GCF and serum resistin levels were correlated with obesity measures such as BMI, WC and WHR when all groups were considered (study population), but this correlation was not significant in Group 3 and Group 1. Further, no significant difference was noted in GCF and serum resistin levels between Group 2 and Group 3. Thus GCF and serum resistin levels increased with periodontal inflammation, but obesity did not affect the levels significantly when compared amongst the study groups.

Further our results of the assessment of the genotype at −420 revealed that the GG genotype was more prevalent in periodontitis groups (Groups 2 and 3) and genotype CC was associated with periodontal health. When study parameters were compared amongst the different genotype groups, serum resistin levels were higher in subjects with the GG genotype followed in order by those with CG and those with CC. This finding was in accordance with previous results where GG genotype has been associated with increased levels of resistin.[23] The difference in GCF resistin levels was not statistically different amongst the genotype groups. The GG genotype of resistin SNP at −420 has been previously associated with increased type-2 diabetes susceptibility.[21] Further increased serum resistin has been positively correlated with systolic blood pressure, low high-density lipoprotein cholesterol and C-reactive protein in Japanese population.[23] Our results along with the previous findings, highlight the possible role of resistin serum levels and GG genetic polymorphism at −420 in explaining the association of periodontal diseases and type-2 diabetes mellitus.

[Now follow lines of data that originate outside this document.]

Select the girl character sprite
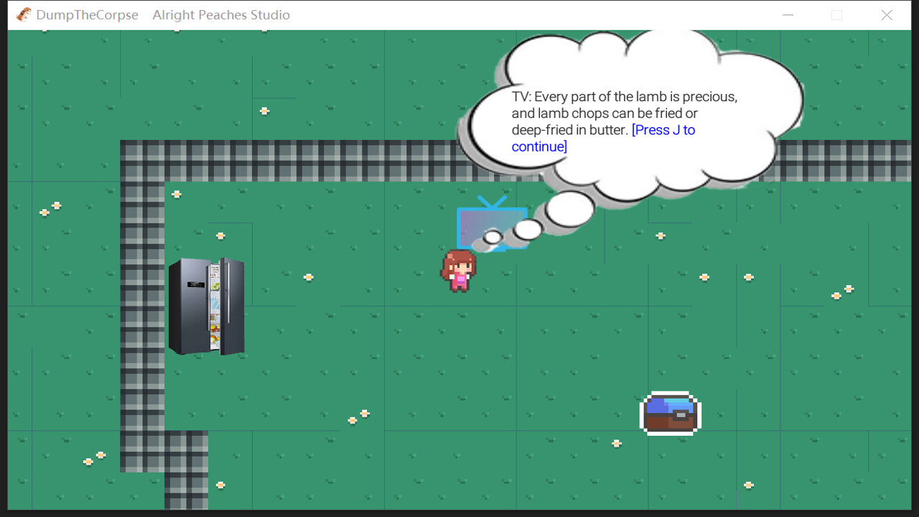919x517 pixels. (x=457, y=271)
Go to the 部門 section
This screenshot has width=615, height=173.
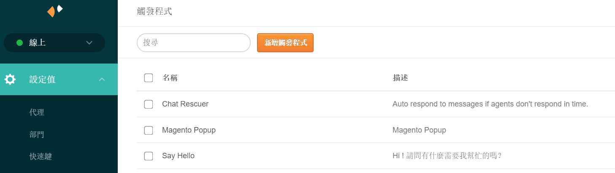[x=37, y=135]
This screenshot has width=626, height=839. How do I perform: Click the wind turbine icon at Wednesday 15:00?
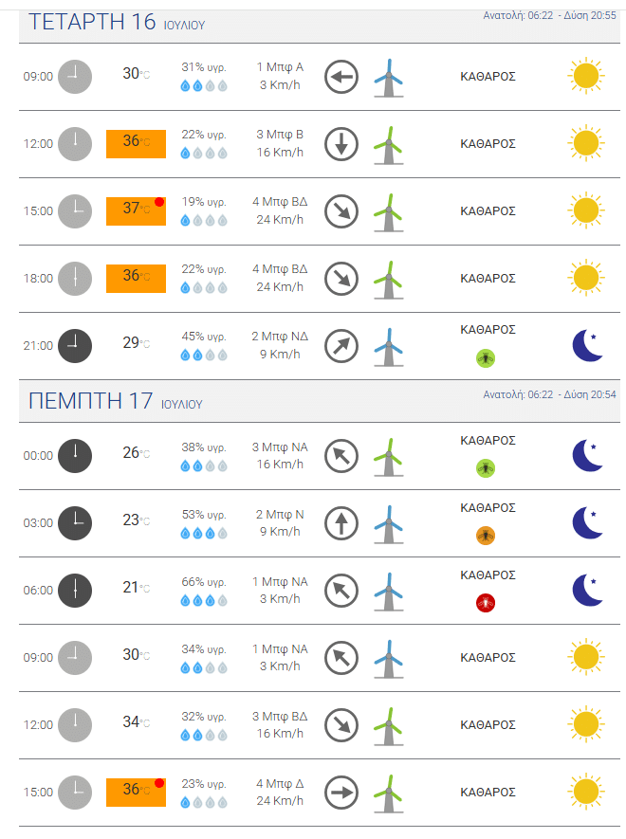pyautogui.click(x=389, y=212)
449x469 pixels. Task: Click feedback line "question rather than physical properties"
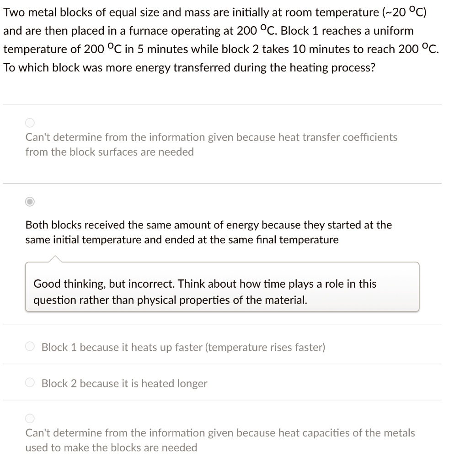[x=171, y=300]
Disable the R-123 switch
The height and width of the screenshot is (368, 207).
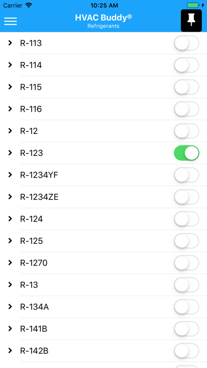point(186,153)
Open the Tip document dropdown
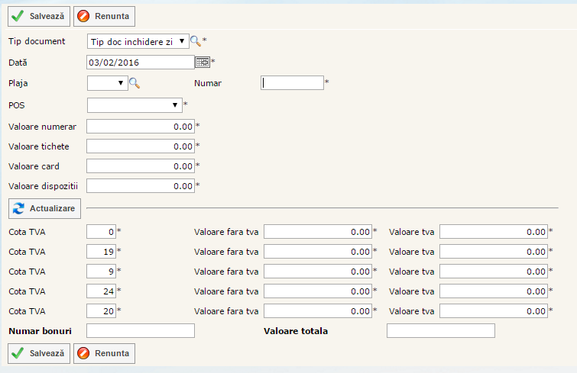The height and width of the screenshot is (373, 577). pos(138,41)
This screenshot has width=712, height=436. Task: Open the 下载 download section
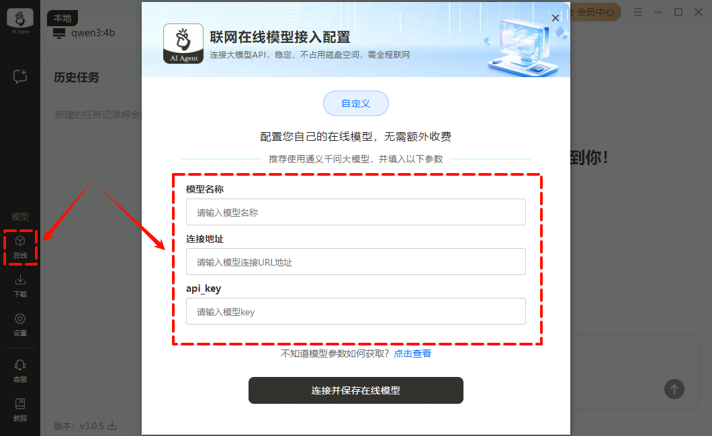(20, 286)
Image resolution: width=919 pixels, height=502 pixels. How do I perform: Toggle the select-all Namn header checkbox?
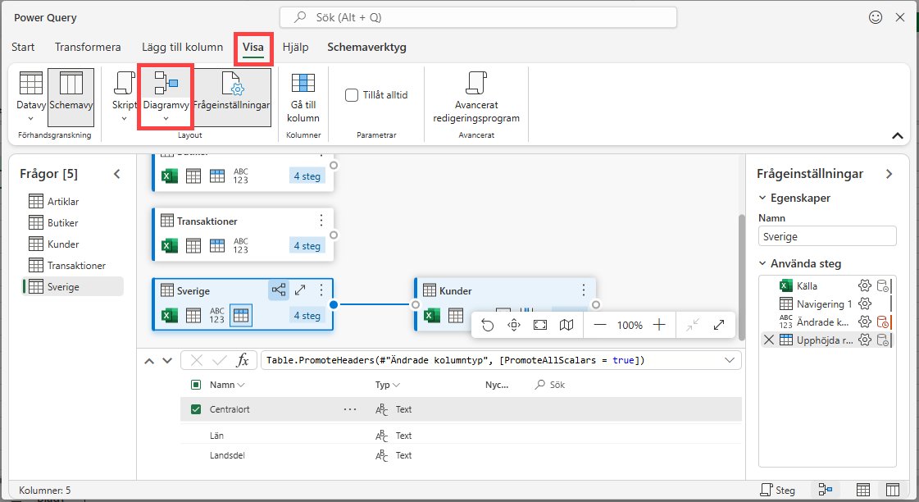[196, 385]
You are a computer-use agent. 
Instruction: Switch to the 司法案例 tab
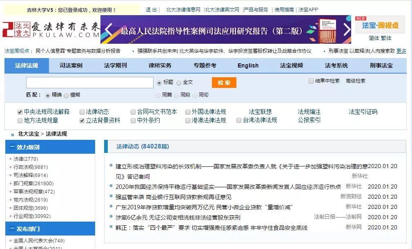[71, 65]
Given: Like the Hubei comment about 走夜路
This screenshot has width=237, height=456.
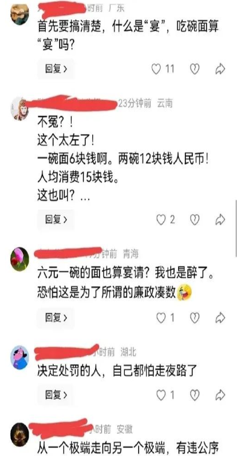Looking at the screenshot, I should point(161,395).
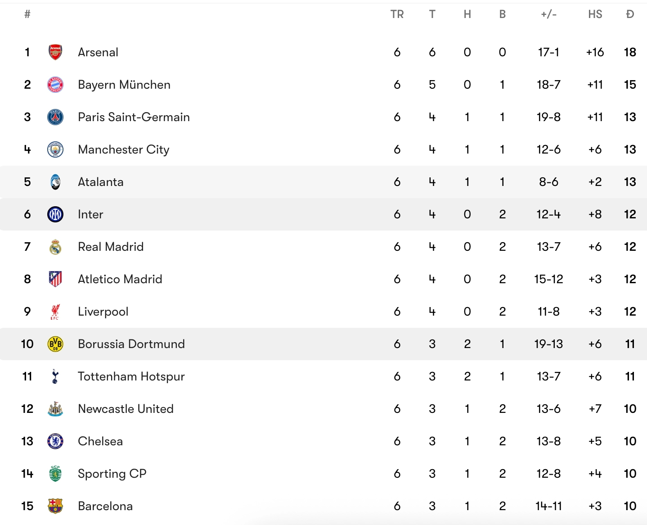This screenshot has width=647, height=525.
Task: Click the Paris Saint-Germain crest icon
Action: pos(55,117)
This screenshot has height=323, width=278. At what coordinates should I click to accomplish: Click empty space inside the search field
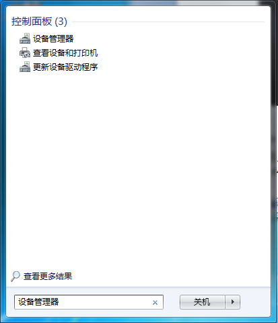click(x=104, y=302)
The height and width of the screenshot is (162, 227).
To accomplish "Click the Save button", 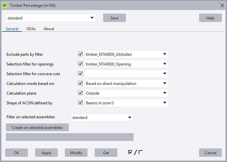I will click(x=114, y=18).
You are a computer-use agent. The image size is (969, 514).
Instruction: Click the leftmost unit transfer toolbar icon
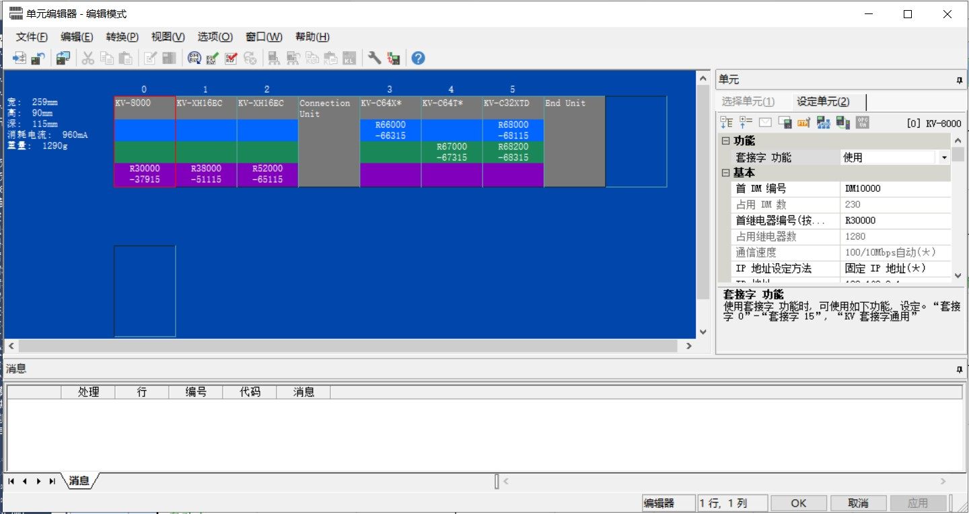click(18, 58)

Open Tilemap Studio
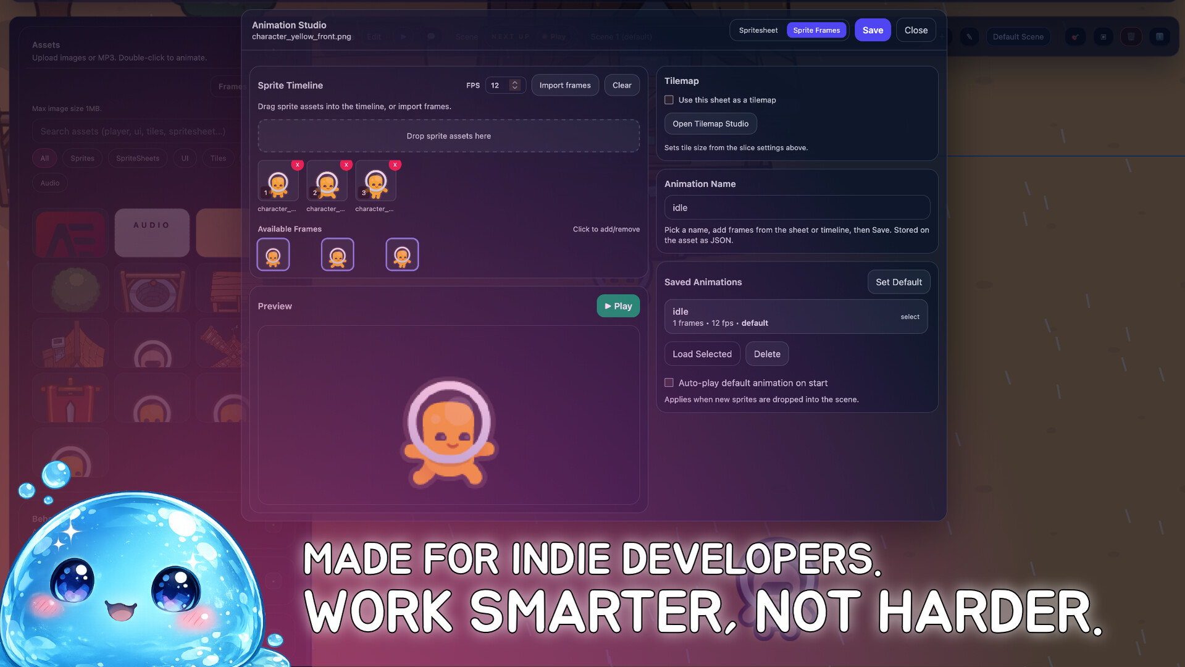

In summary, periodontal inflammation was associated with high resistin levels and GG genotype of resistin SNP at −420. This highlights the inflammatory role of resistin in periodontal disease. But it is not clear which other factors other than obesity parameters affect the levels of resistin in chronic periodontitis subjects. Thus further studies are needed to clarify the role of other parameters such as diabetes status on resistin levels in periodontitis cases. Due to its limitations, our study fails to highlight the temporal nature of this association, which needs further investigation using longitudinal studies. The inflammatory role of resistin and its association with other adipocytokines in chronic and aggressive periodontitis also needs further probing.